[WORK TO BE COMPLETED] Only the lines from the one containing "994x682 pixels. At" through the one containing "Task: Open saved chat tab 2" should be printed, exactly as they appear below, with both ends included.

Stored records
........

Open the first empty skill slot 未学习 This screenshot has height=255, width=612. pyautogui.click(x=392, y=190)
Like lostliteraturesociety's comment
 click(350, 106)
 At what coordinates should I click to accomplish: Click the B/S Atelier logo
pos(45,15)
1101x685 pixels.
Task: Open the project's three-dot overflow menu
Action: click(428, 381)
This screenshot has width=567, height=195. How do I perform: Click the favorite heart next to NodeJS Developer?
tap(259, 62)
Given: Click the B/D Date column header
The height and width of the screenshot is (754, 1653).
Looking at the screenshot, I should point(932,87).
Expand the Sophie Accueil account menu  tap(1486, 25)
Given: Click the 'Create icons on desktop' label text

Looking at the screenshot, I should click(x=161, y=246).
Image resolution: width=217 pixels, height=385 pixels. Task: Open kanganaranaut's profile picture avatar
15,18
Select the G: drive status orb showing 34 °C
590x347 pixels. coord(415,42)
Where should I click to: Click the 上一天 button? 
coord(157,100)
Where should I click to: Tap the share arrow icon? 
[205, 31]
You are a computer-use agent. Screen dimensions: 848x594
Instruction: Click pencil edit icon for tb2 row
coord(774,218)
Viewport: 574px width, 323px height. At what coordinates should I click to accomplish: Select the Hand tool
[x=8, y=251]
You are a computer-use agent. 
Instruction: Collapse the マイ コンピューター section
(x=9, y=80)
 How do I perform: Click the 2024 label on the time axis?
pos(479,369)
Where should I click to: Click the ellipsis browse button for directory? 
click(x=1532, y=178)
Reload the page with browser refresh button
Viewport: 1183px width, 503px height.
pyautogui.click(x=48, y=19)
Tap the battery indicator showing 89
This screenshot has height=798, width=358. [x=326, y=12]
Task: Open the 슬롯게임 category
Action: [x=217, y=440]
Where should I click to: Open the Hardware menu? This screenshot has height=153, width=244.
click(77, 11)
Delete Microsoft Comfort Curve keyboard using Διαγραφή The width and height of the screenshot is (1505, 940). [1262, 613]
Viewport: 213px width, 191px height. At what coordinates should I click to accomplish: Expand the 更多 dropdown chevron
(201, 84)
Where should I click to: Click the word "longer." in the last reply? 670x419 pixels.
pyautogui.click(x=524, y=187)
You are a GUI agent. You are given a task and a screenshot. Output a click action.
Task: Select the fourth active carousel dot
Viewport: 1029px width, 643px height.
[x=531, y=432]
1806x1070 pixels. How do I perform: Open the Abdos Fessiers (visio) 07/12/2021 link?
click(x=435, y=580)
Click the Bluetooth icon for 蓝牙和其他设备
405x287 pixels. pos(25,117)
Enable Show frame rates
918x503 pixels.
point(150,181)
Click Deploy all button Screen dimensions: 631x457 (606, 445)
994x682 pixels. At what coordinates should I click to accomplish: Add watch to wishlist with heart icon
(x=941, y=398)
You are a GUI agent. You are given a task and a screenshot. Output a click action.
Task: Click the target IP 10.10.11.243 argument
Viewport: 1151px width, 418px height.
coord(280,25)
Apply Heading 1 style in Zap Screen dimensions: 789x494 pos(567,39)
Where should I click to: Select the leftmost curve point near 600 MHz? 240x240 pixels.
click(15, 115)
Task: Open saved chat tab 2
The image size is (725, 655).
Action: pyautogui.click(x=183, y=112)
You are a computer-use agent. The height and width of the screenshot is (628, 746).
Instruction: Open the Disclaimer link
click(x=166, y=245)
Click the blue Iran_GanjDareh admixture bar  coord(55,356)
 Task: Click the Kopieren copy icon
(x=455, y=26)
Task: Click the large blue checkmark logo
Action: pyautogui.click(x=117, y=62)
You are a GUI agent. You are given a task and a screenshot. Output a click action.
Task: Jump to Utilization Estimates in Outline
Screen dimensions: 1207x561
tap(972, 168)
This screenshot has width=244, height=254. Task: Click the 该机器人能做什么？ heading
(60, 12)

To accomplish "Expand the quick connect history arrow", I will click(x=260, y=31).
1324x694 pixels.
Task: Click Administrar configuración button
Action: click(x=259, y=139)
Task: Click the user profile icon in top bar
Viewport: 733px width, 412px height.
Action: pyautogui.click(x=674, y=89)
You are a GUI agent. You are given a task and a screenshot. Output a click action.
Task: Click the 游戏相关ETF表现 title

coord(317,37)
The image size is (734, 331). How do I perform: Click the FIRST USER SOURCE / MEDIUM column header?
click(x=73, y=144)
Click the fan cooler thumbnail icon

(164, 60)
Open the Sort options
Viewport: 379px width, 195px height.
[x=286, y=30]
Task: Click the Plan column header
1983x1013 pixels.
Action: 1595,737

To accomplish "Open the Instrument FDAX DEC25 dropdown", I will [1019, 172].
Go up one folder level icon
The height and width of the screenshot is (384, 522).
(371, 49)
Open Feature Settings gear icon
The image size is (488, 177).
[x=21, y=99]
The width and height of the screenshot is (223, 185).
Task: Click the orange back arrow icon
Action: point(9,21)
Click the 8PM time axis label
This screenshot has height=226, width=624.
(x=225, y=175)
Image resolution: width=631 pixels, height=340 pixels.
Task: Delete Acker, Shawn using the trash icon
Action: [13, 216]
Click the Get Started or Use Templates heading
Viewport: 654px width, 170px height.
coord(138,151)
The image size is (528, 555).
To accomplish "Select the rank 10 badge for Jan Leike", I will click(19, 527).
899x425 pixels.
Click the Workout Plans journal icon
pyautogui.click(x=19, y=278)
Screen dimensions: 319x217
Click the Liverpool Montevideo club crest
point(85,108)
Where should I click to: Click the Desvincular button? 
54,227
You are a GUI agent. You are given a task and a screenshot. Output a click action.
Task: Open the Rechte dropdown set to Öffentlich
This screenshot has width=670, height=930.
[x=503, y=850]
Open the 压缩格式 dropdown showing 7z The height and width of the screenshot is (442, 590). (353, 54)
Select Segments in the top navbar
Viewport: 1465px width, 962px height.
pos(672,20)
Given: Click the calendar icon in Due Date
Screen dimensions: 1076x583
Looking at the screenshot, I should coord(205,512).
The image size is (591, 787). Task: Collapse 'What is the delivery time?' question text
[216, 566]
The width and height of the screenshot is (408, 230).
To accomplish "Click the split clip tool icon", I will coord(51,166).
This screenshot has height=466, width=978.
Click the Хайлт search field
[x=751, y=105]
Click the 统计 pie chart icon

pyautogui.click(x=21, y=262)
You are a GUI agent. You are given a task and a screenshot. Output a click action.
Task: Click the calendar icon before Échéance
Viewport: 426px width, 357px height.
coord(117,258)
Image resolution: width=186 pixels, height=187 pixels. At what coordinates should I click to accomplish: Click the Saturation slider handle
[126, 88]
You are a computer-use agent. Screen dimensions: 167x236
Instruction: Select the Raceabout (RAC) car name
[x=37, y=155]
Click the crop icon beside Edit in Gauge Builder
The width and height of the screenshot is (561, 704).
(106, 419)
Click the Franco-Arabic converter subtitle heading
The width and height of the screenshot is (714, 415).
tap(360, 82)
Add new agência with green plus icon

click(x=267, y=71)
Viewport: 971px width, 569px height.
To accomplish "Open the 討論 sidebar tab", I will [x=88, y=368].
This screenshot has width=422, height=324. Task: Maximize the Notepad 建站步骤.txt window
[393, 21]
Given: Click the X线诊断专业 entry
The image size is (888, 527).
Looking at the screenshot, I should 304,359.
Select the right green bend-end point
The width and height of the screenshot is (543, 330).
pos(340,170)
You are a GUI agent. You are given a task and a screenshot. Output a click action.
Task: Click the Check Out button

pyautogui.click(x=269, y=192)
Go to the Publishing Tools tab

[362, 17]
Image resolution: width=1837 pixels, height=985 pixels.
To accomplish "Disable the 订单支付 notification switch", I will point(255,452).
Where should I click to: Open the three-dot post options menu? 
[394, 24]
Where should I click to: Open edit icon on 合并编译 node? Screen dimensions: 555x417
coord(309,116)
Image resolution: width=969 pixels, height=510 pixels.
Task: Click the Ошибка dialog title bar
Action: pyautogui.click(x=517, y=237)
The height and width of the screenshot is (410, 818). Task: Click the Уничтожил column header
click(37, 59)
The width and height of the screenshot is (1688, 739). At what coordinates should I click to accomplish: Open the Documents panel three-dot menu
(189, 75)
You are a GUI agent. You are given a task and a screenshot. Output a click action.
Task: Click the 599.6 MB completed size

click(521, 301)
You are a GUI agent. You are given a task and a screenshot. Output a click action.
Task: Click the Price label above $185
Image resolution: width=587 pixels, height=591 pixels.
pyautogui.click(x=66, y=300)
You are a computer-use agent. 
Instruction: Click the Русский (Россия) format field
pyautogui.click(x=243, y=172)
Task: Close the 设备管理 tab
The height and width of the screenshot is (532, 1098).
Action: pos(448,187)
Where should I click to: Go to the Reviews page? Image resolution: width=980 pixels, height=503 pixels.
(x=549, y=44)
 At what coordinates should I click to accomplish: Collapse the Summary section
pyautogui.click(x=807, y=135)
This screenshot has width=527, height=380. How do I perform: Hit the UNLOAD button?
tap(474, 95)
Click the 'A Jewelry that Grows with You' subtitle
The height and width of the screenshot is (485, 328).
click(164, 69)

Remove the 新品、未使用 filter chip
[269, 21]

........

[SOLVED PROBLEM]
994x682 pixels. At what coordinates should I click to accomplish: Add watch to wishlist with heart icon
(x=941, y=398)
You are a GUI agent. You are given a task and a screenshot. Output a click action.
Task: Click the target IP 10.10.11.243 argument
Viewport: 1151px width, 418px height.
coord(280,25)
Apply Heading 1 style in Zap Screen dimensions: 789x494 pos(567,39)
Where should I click to: Select the leftmost curve point near 600 MHz? 240x240 pixels.
click(15, 115)
Task: Open saved chat tab 2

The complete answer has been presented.